EuGH: „Irreführende“ Geschäftspraxis iSV Art. 6 Abs. 1 der RL 2005/29/EG erfordert Geeignetheit, den Verbraucher zu einer Entscheidung zu veranlassen, die er ansonsten nicht getroffen hätte
EuGH, Urteil vom 19.12.2013 – C-281/12
Leitsatz des Verfassers (Tenor des Urteils)
1. Eine Geschäftspraxis ist als „irreführend“ im Sinne von Art. 6 Abs. 1 der Richtlinie 2005/29/EG des Europäischen Parlaments und des Rates vom 11. Mai 2005 über unlautere Geschäftspraktiken von Unternehmen gegenüber Verbrauchern im Binnenmarkt und zur Änderung der Richtlinie 84/450/EWG des Rates, der Richtlinien 97/7/EG, 98/27/EG und 2002/65/EG des Europäischen Parlaments und des Rates sowie der Verordnung (EG) Nr. 2006/2004 des Europäischen Parlaments und des Rates (Richtlinie über unlautere Geschäftspraktiken) einzustufen, wenn diese Praxis zum einen falsche Angaben enthält oder den Durchschnittsverbraucher zu täuschen geeignet ist und zum anderen geeignet ist, den Verbraucher zu einer geschäftlichen Entscheidung zu veranlassen, die er ansonsten nicht getroffen hätte.
2. Art. 2 Buchst. k dieser Richtlinie ist dahin auszulegen, dass der Begriff „geschäftliche Entscheidung“ sämtliche Entscheidungen erfasst, die mit der Entscheidung über den Erwerb oder Nichterwerb eines Produkts unmittelbar zusammenhängen.
1. Das Vorabentscheidungsersuchen betrifft die Auslegung von Art. 6 Abs. 1 der Richtlinie 2005/29/EG des Europäischen Parlaments und des Rates vom 11. Mai 2005 über unlautere Geschäftspraktiken von Unternehmen gegenüber Verbrauchern im Binnenmarkt und zur Änderung der Richtlinie 84/450/EWG des Rates, der Richtlinien 97/7/EG, 98/27/EG und 2002/65/EG des Europäischen Parlaments und des Rates sowie der Verordnung (EG) Nr. 2006/2004 des Europäischen Parlaments und des Rates (Richtlinie über unlautere Geschäftspraktiken) (ABl.
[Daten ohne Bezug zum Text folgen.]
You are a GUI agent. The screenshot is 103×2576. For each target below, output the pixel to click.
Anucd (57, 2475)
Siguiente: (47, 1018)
L 149, S. 22, mit Berichtigung im ABl. 2009, L 253, S. 18).
2. Dieses Ersuchen ergeht im Rahmen eines Rechtsstreits zwischen der Trento Sviluppo srl (im Folgenden: Trento Sviluppo) und der Centrale Adriatica Soc. coop. arl (im Folgenden: Centrale Adriatica) auf der einen und der Autorità Garante della Concorrenza e del Mercato (Wettbewerbs- und Kartellbehörde, im Folgenden: AGCM) auf der anderen Seite über eine von der AGCM als „irreführend“ eingestufte Geschäftspraxis der beiden Gesellschaften.
Rechtlicher Rahmen
Unionsrecht
3. Nach dem siebten Erwägungsgrund der Richtlinie 2005/29 bezieht diese sich insbesondere auf Geschäftspraktiken, die in unmittelbarem Zusammenhang mit der Beeinflussung der geschäftlichen Entscheidungen des Verbrauchers in Bezug auf Produkte stehen.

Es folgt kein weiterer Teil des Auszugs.